Vi o olhar faminto do Adriano me devorando na beira da piscina, o volume duro marcando na sunga dele. Mas era no Diego que minha mente insistia. Imaginei ele abrindo a porta do banheiro de repente, me pegando ali, vulnerável, com a mão dentro do biquíni. Imaginei ele me virando de frente pro espelho, puxando o biquíni pro lado com força e enfiando dois dedos grossos em mim sem aviso, enquanto mordia meu pescoço.
— Tão molhada assim pra mim, princesinha? — a voz dele era rouca na minha imaginação.
Meu dedo acelerou no clitóris, circulando rápido, pressionando forte. Com a outra mão, puxei o lacinho do biquíni e enfiei dois dedos bem fundo, sentindo as paredes quentes e encharcadas se apertarem em volta deles. Comecei a meter devagar, depois mais rápido, sincronizando com o movimento no clitóris. O barulhinho molhado ecoava baixinho no banheiro silencioso.

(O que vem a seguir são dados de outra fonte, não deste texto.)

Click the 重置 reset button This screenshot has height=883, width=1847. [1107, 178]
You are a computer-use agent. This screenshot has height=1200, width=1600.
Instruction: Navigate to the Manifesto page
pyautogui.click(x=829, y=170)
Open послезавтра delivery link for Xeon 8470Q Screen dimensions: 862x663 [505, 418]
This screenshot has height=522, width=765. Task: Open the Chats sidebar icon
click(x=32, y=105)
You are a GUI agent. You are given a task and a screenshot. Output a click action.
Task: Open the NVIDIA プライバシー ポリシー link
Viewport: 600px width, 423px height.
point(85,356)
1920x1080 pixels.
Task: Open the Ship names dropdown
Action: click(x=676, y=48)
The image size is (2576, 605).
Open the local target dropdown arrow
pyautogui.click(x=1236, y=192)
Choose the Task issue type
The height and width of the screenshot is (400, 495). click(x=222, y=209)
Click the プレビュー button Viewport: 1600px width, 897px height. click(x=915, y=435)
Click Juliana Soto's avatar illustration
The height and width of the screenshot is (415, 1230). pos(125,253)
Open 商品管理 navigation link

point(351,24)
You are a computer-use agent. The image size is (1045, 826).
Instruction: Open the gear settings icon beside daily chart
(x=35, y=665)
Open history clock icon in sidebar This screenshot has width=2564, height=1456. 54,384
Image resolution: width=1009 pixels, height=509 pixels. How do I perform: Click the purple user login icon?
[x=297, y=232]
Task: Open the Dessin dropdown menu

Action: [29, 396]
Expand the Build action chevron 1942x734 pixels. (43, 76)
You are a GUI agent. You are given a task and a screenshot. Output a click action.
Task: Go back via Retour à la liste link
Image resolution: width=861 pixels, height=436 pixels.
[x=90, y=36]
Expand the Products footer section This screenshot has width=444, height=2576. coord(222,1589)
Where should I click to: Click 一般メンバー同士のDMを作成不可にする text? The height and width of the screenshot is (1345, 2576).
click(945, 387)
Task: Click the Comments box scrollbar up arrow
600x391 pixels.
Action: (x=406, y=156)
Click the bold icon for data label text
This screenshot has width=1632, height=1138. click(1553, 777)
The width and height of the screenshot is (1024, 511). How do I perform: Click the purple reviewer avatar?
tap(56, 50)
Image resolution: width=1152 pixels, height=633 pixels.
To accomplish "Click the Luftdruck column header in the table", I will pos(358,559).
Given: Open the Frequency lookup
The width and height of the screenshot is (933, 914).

Minhas pernas tremiam. Apoiei a testa no espelho embaçado, boca aberta, respirando quente. Os bicos dos meus seios estavam duros, doloridos, roçando no tecido molhado a cada movimento do meu corpo.
Eu imaginava o Diego me fodendo ali mesmo, forte, segurando meus quadris, metendo fundo enquanto me olhava pelo espelho. E o estranho é que o Adriano também aparecia… os dois me olhando, me desejando; ambos me querendo ao mesmo tempo.
— Diego… — gemi baixinho, quase sem voz.
O tesão subiu rápido, violento. Senti aquele aperto gostoso no ventre, as pernas fraquejando. Circulei o clitóris mais rápido, meti os dedos mais fundo, curvando-os para acertar aquele ponto que me fazia ver estrelas. Gozei gemendo contra o espelho, o corpo inteiro convulsionando, buceta apertando forte em volta dos meus dedos enquanto um gozo quente escorria pela minha coxa.
Fiquei ali por um tempo, ofegante, com o coração disparado, ainda tentando entender toda aquela bagunça de sentimentos confusos dentro de mim: vergonha, tesão, alegria, medo… tudo misturado.
Suspirei fundo, olhando meu reflexo no espelho embaçado, com os dedos ainda molhados e o corpo todo arrepiado. Um sorrisinho tímido, meio safadinho, escapou dos meus lábios quase sem eu querer. Meu rosto ficou ainda mais vermelho.
Eu queria sentir tudo aquilo de verdade… e queria sentir com ele. Com o Diego.